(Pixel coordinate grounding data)

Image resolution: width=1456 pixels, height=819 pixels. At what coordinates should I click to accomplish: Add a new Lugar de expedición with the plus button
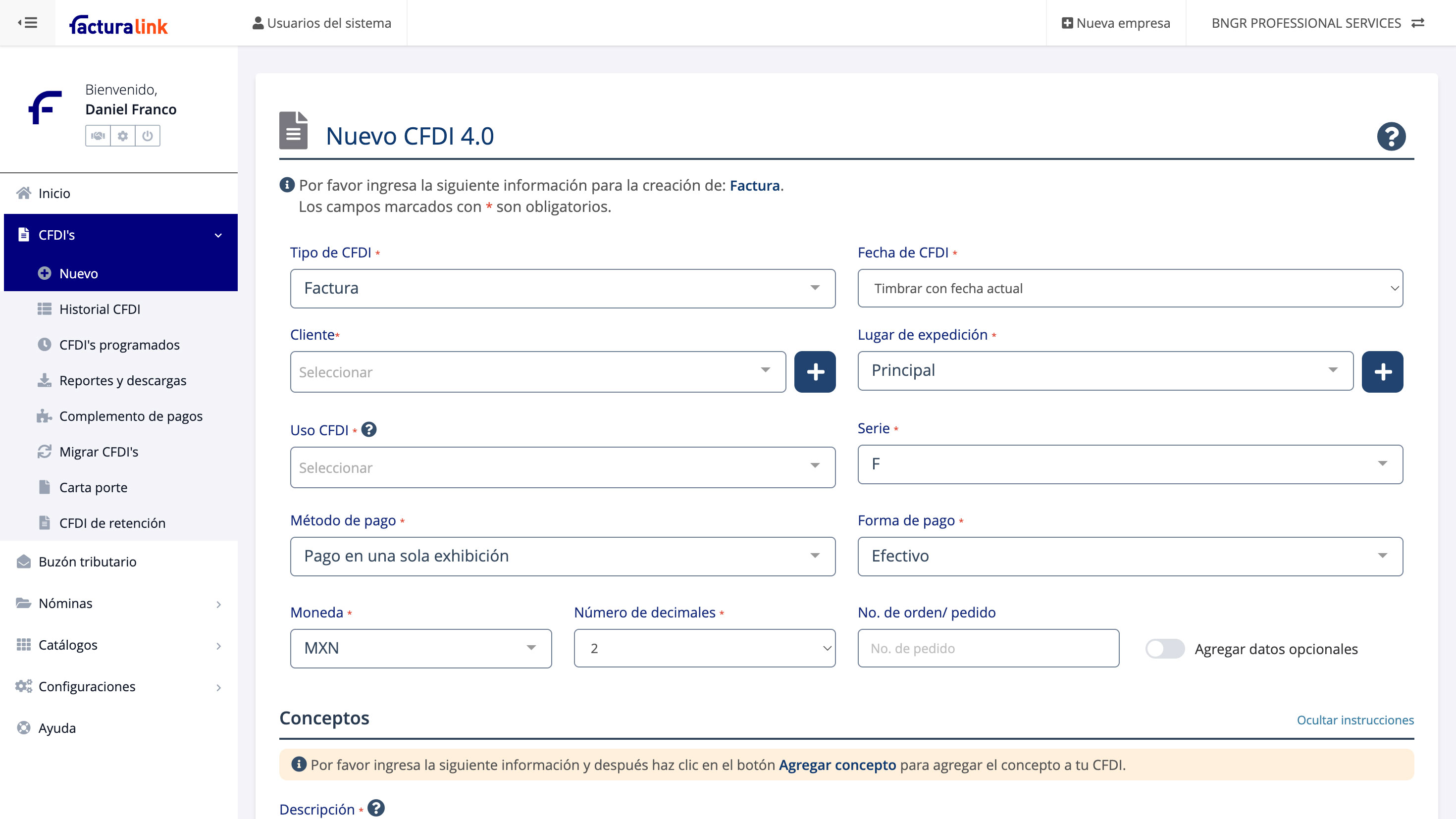[1382, 372]

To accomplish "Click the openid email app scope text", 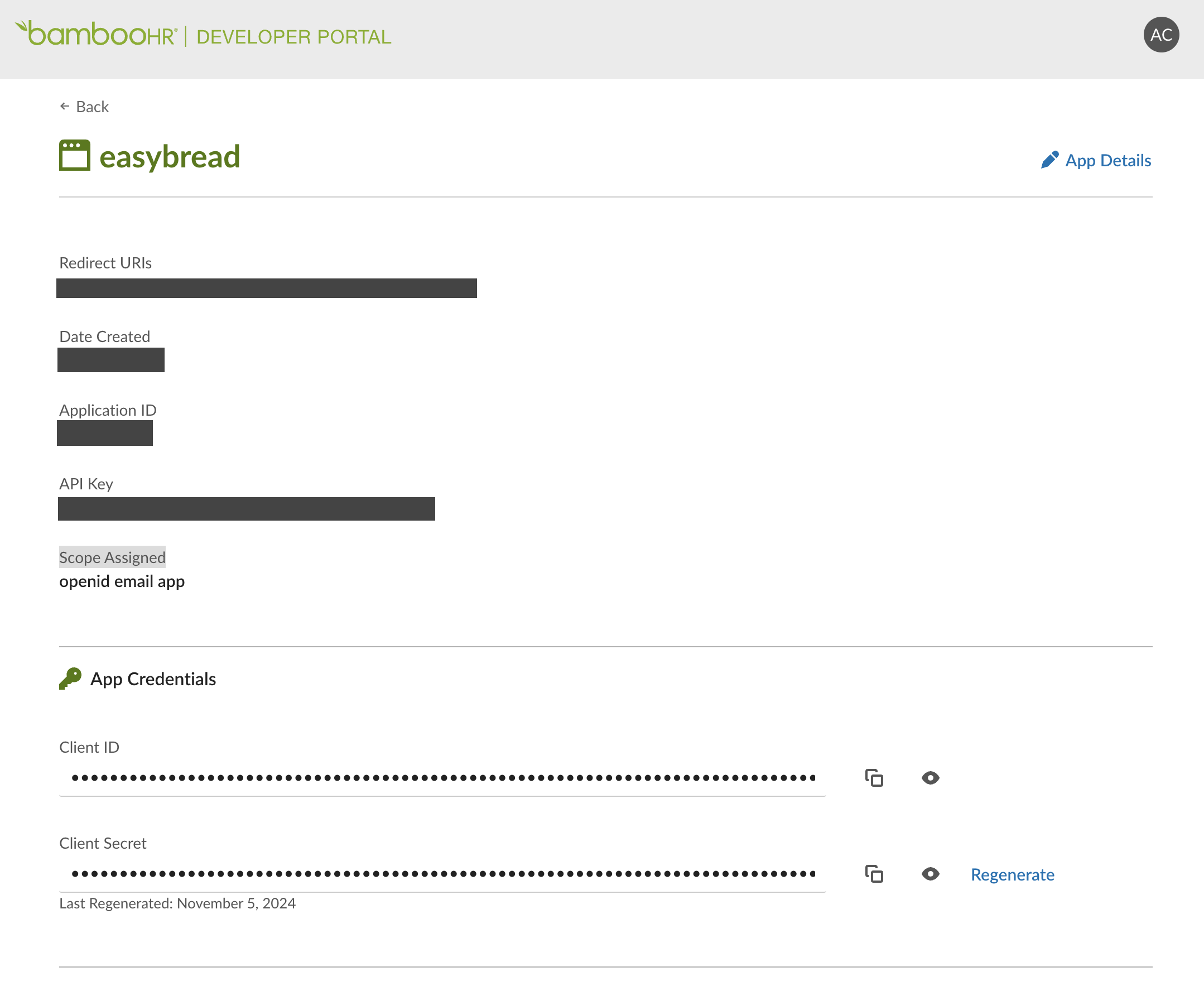I will 122,581.
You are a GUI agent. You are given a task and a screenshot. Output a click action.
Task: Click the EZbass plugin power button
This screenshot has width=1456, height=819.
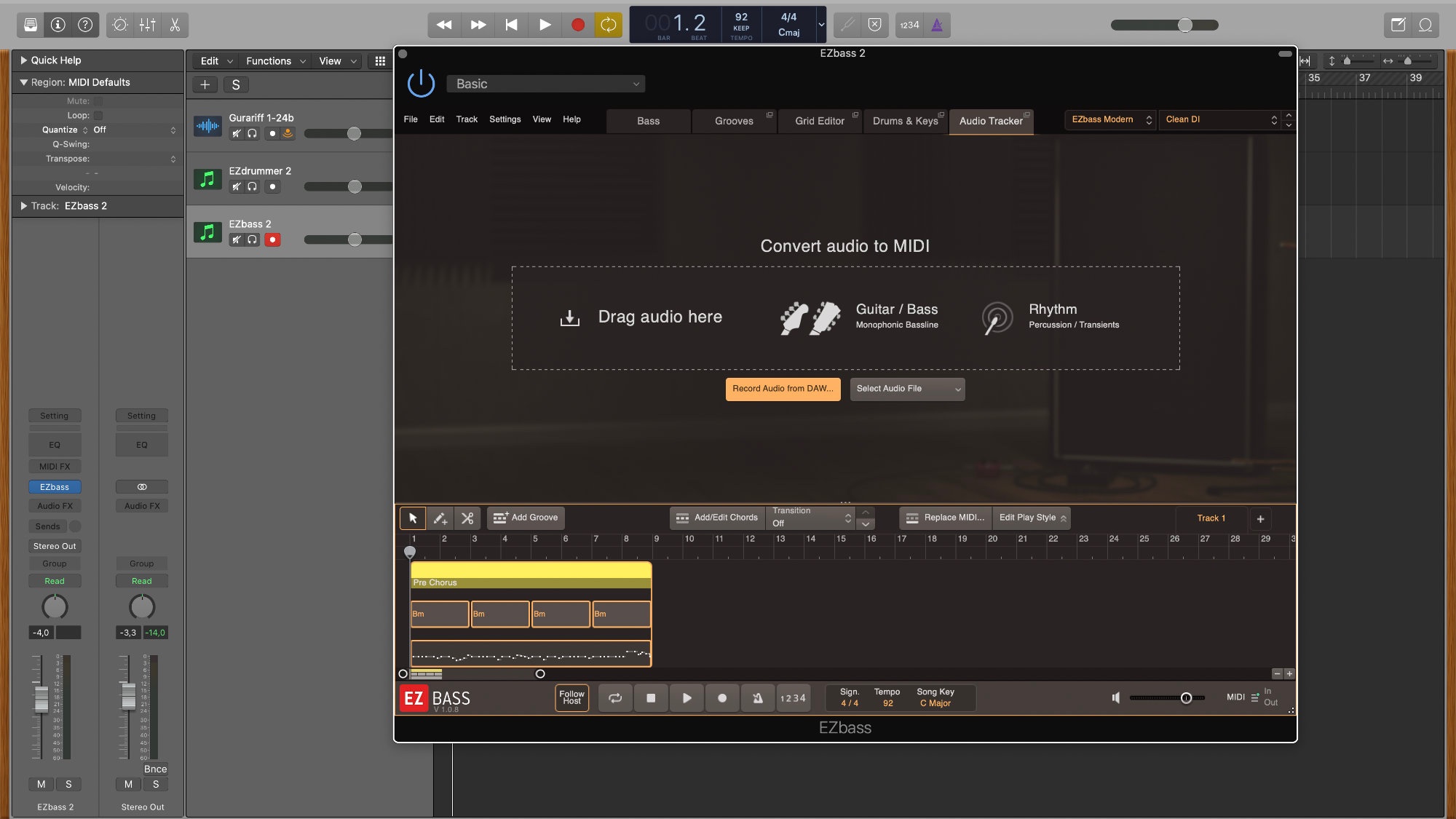[421, 84]
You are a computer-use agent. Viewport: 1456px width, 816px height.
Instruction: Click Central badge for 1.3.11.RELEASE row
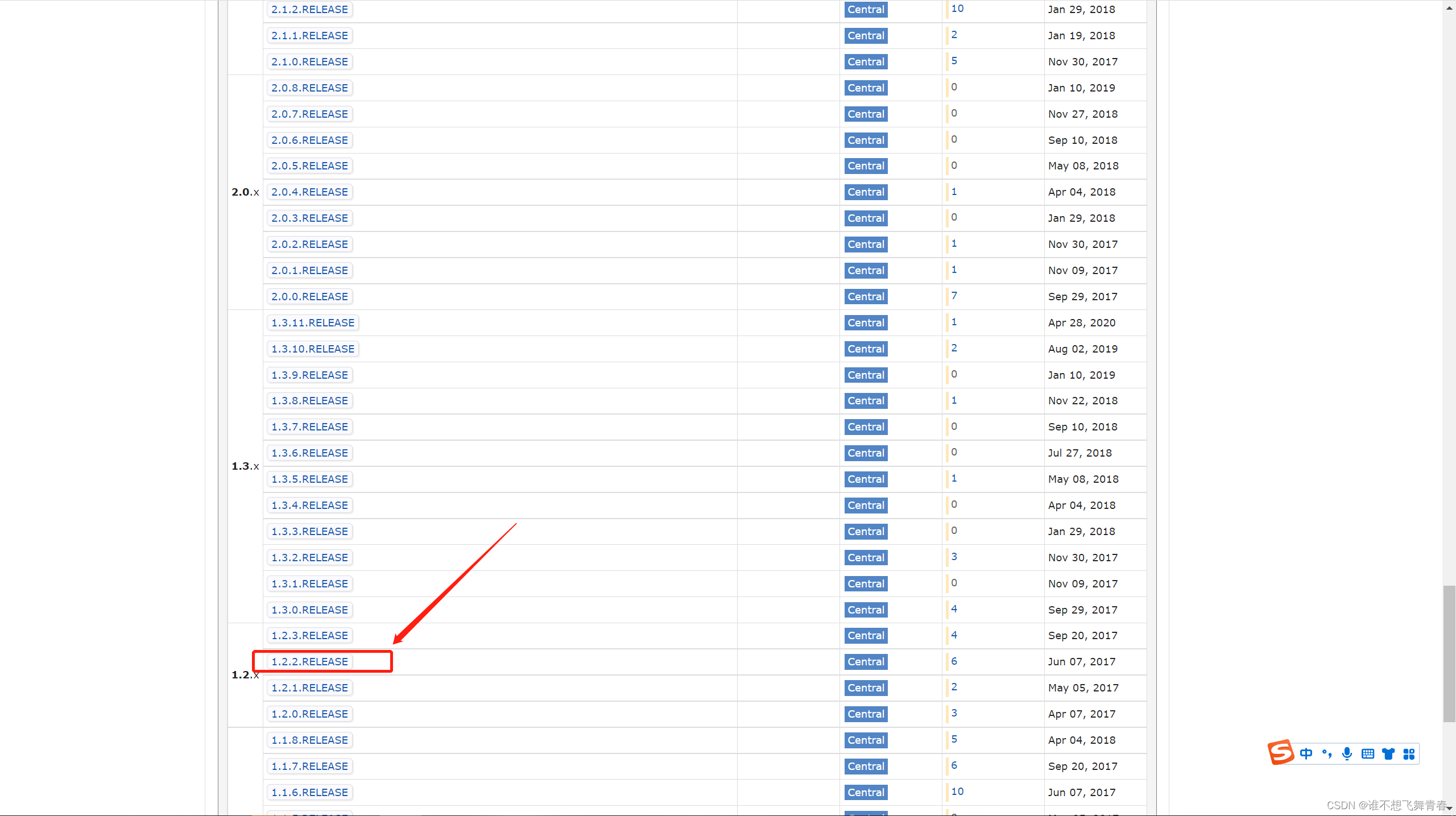pos(866,323)
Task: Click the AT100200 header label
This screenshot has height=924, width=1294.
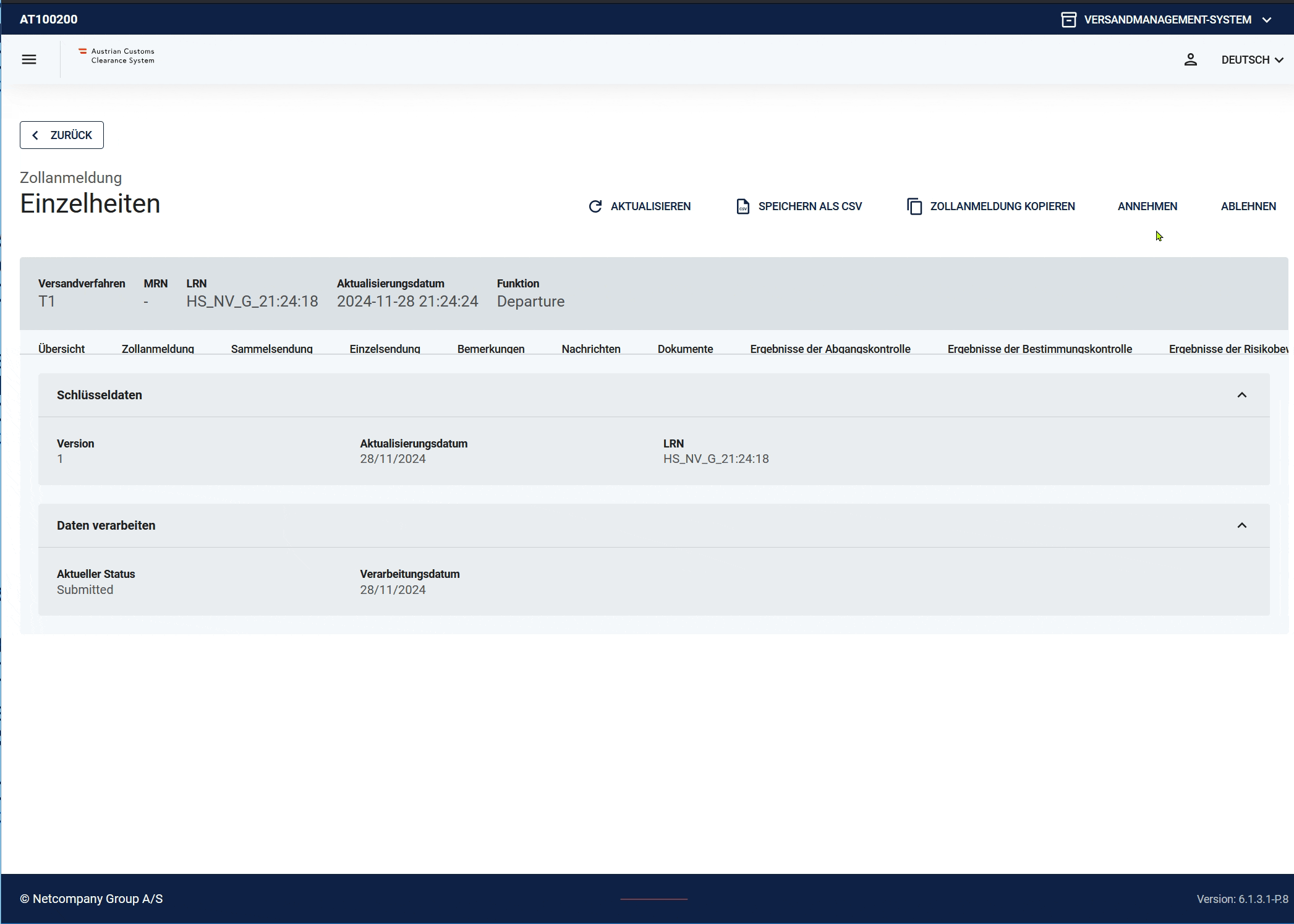Action: [49, 19]
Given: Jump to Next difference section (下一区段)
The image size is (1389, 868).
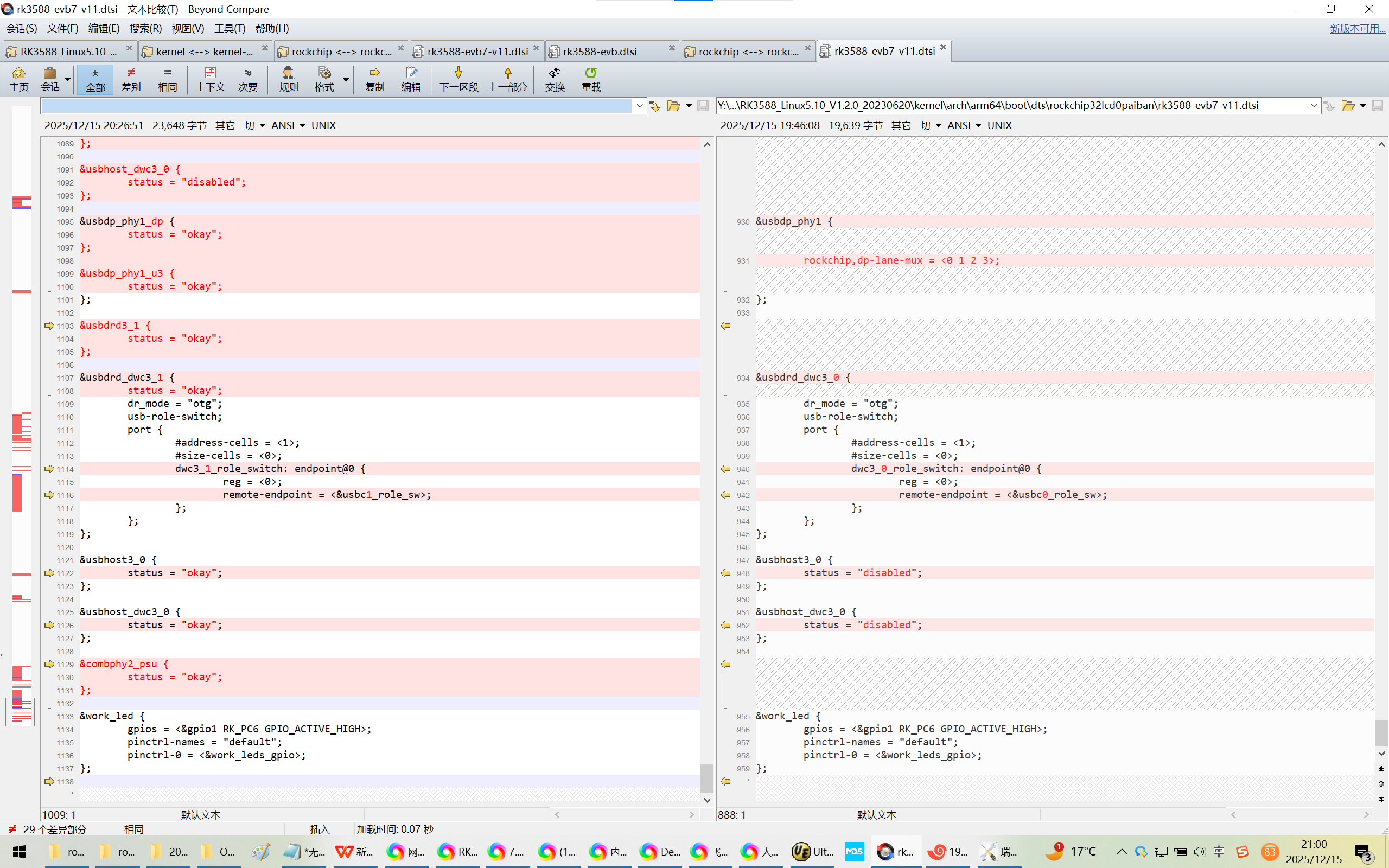Looking at the screenshot, I should (458, 79).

> **Assigned task**
Without the pictures, repeat exactly the lines running from the line containing "Task: Click the AT100200 header label" through the end of the data, both ends included.

> **Result of this exercise**
Task: Click the AT100200 header label
This screenshot has height=924, width=1294.
Action: [49, 19]
Given: Jump to Next difference section (下一区段)
The image size is (1389, 868).
Looking at the screenshot, I should (458, 79).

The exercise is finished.